LISTING start

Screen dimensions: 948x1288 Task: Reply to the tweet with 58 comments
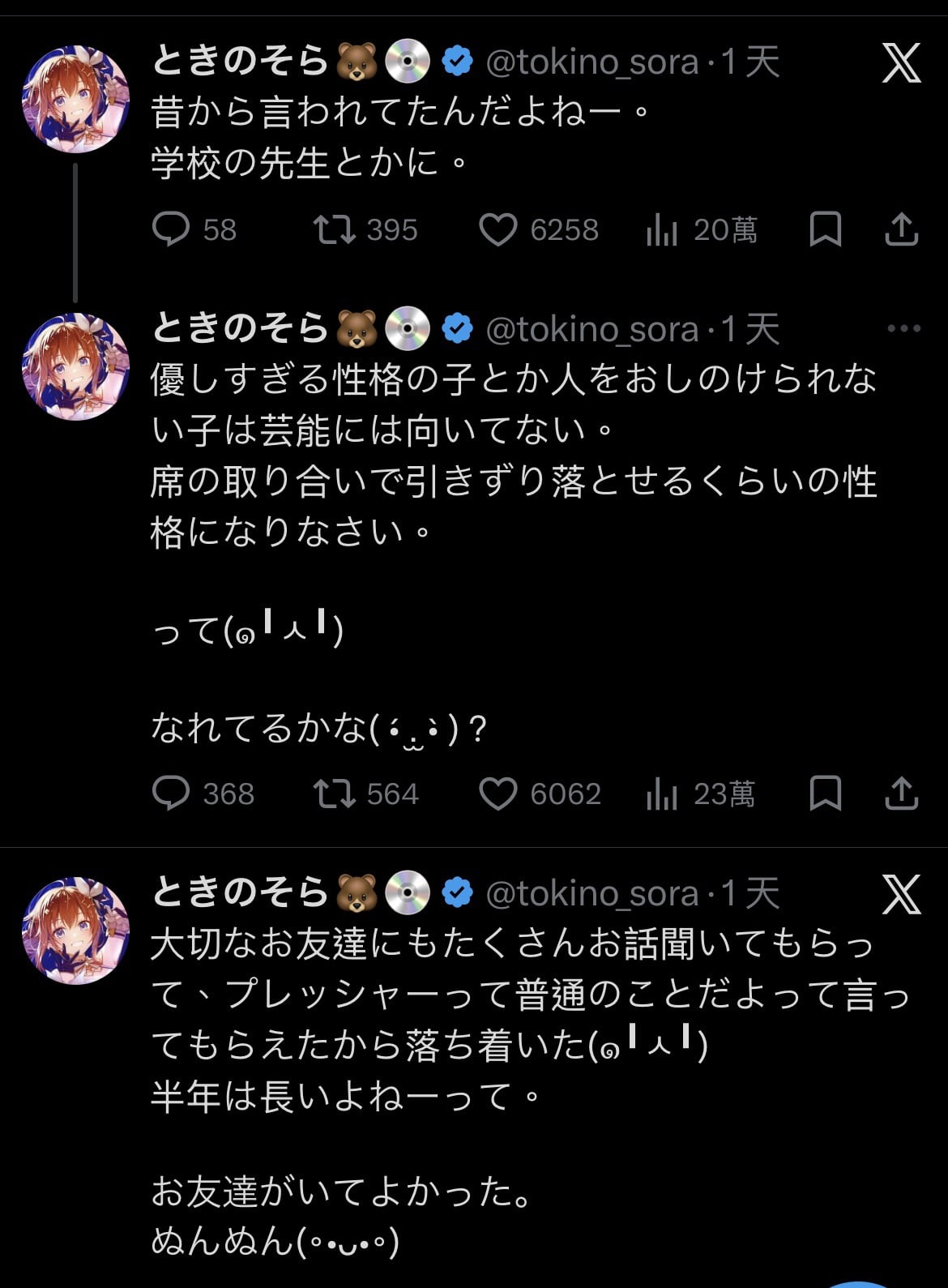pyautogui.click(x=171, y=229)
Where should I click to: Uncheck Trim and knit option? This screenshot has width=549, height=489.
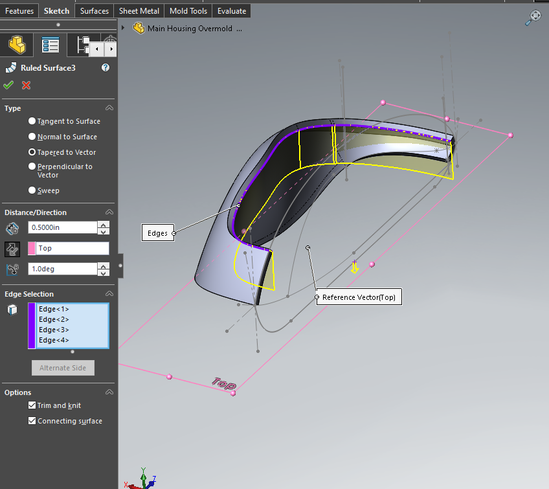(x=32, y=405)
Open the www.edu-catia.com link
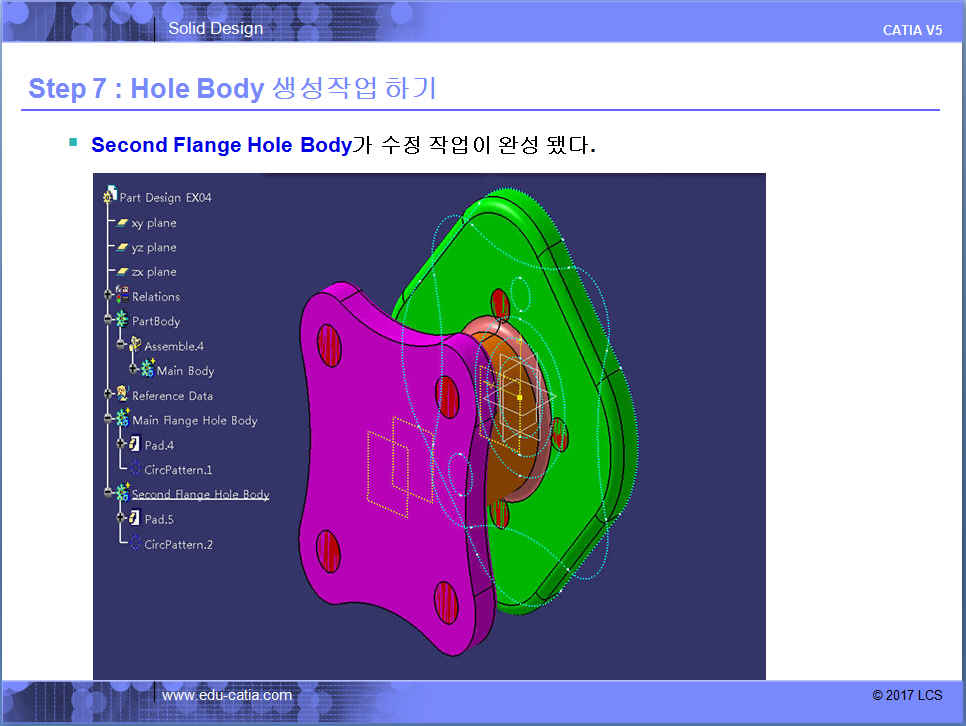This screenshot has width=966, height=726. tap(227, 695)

LISTING end

WHAT YOU SHOULD DO: Switch "tweet" to "post" in the items above and write them out again with nothing else changed, omitting the pictures.

RESPONSE FOR THIS EXERCISE:
Screen dimensions: 948x1288 Task: Reply to the post with 58 comments
pyautogui.click(x=171, y=229)
Where should I click to: Uncheck Trim and knit option? This screenshot has width=549, height=489.
(x=32, y=405)
Open the www.edu-catia.com link
This screenshot has width=966, height=726. tap(227, 695)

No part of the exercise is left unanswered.